▶ [Selected text]

· · ·

When writing a resume, it’s easy to fall into the trap of thinking that the more you include, the better. If that means using 10pt font and no whitespace, who cares, as long as I can include all six of the clubs I’m involved with. In my last post I explained how that line of thinking isn’t always the best way to go. Today, I’m going to give a few more items that you may reconsider including unless you want to put yourself at a disadvantage right off the bat.
Your GPA If It Isn’t Great
When looking at the education section of your resume, I obviously look for a GPA. If it’s not there, I don’t think much of it. I certainly don’t assume it’s bad–it doesn’t factor in to my evaluation of your resume whatsoever. On the other hand, if you include your GPA and it isn’t great, then it certainly doesn’t help you.
Now, there are plenty of totally valid reasons for having a low GPA, including ones that might actually indicate you are a talented engineer (I had friends in college that would rather build robots in their free time than write essays; they were super smart people I’d love to work with). Unfortunately, when a recruiter is looking at your resume, you don’t have the opportunity to tell them any of these reasons. They see the GPA, and it’s either a mark in your favor or not.
Now, as to what is a “good” GPA, that’s a bit of a tough question. Generally, I’m looking for a 3.5 or higher, unless you’re at a top-tier university, in which case I drop the bar to around 3.0.
That Those Projects Were Actually Homework
Many high-level computer science classes feature some capstone “project.” Common ones include an operating system or compiler, but there are also plenty of unique or student-defined projects being featured lately as part of the curriculum. These projects can make excellent additions to your resume, especially if you are lacking on relevant internships. However, I would avoid any indication that these projects were assigned as part of classwork. A project done “just because” is more impressive than a project done because you had to. For example, consider the example project description below:
Worked with 3 other students to develop a web app for the class “Introduction to Web Development”. My partners and I met regularly to work on homework assignments and build features of the app. Our application allowed students to find and reserve rooms around campus. Our project received an A.

· · ·

▶ [Objective A] Update the resume advice starting at "Your GPA If" and ending at "doesn’t help you.", changing "GPA" to "grade point average" throughout.
The resume advice and the entries are unrelated to each other.

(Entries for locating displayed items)

· · ·

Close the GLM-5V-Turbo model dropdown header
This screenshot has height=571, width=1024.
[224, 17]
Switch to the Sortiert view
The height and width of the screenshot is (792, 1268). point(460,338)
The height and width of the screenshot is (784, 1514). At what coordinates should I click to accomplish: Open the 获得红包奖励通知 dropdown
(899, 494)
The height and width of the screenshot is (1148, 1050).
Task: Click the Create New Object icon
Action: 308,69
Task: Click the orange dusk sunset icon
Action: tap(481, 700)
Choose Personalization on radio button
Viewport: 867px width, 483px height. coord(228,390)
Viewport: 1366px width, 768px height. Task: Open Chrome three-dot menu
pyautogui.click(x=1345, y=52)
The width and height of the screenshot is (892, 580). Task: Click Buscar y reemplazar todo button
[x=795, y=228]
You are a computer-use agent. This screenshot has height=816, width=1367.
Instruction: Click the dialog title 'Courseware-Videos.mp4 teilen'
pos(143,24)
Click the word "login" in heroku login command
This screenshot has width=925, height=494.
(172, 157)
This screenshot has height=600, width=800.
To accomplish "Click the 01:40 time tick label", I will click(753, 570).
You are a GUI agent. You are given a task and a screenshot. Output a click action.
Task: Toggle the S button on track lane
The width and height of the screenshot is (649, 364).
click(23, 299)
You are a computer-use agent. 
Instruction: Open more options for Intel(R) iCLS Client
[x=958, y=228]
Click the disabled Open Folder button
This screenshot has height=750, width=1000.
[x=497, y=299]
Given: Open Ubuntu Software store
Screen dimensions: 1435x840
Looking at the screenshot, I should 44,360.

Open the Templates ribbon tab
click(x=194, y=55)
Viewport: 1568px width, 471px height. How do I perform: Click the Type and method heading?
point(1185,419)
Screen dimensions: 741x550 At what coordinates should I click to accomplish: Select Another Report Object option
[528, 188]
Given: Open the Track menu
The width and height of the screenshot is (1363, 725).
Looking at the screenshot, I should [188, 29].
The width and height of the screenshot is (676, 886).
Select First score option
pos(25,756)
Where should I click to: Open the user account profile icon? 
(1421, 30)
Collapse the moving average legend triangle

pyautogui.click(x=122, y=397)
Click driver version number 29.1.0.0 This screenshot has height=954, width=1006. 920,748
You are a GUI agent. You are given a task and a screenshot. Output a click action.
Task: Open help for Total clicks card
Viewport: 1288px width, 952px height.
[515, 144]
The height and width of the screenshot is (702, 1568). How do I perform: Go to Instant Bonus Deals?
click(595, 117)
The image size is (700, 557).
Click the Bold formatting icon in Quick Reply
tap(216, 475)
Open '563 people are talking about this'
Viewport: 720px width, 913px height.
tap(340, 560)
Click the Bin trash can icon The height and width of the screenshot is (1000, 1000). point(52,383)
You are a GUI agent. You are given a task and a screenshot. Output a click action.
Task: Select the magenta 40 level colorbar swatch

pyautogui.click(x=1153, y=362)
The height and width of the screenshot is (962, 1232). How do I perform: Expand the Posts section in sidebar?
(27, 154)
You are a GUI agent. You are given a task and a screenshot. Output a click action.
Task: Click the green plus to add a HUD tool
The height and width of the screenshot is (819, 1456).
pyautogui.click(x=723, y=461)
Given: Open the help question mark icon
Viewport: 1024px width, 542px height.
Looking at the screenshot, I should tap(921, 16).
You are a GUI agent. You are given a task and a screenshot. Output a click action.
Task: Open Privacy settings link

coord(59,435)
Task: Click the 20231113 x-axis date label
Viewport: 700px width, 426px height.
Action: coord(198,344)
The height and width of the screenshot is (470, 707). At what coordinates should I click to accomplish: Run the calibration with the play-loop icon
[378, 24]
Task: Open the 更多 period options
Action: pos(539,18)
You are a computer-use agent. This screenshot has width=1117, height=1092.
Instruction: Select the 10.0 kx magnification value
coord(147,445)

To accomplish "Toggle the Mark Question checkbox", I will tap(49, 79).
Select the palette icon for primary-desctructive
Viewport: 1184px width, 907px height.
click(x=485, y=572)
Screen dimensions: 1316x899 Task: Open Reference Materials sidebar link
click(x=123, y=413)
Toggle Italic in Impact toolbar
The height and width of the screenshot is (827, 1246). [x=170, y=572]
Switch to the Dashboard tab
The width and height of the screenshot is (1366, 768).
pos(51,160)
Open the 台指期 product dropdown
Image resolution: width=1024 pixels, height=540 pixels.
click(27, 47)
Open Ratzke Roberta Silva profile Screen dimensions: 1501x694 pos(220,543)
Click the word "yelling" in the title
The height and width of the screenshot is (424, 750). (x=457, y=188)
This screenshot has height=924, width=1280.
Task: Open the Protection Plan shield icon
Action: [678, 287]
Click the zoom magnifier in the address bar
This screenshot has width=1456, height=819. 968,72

· · ·

▶ [Objective B] Format the entries starting at the line that contains "Choose Personalization on radio button" and ending at the line that contains "[x=795, y=228]" as a JSON list of strings, one string per line with blank lines omitted, and include only those lines.

▶ [Expected output A]
Your grade point average If It Isn’t Great
When looking at the education section of your resume, I obviously look for a grade point average. If it’s not there, I don’t think much of it. I certainly don’t assume it’s bad–it doesn’t factor in to my evaluation of your resume whatsoever. On the other hand, if you include your grade point average and it isn’t great, then it certainly doesn’t help you.

▶ [Expected output B]
[
  "Choose Personalization on radio button",
  "Viewport: 867px width, 483px height. coord(228,390)",
  "Viewport: 1366px width, 768px height. Task: Open Chrome three-dot menu",
  "pyautogui.click(x=1345, y=52)",
  "The width and height of the screenshot is (892, 580). Task: Click Buscar y reemplazar todo button",
  "[x=795, y=228]"
]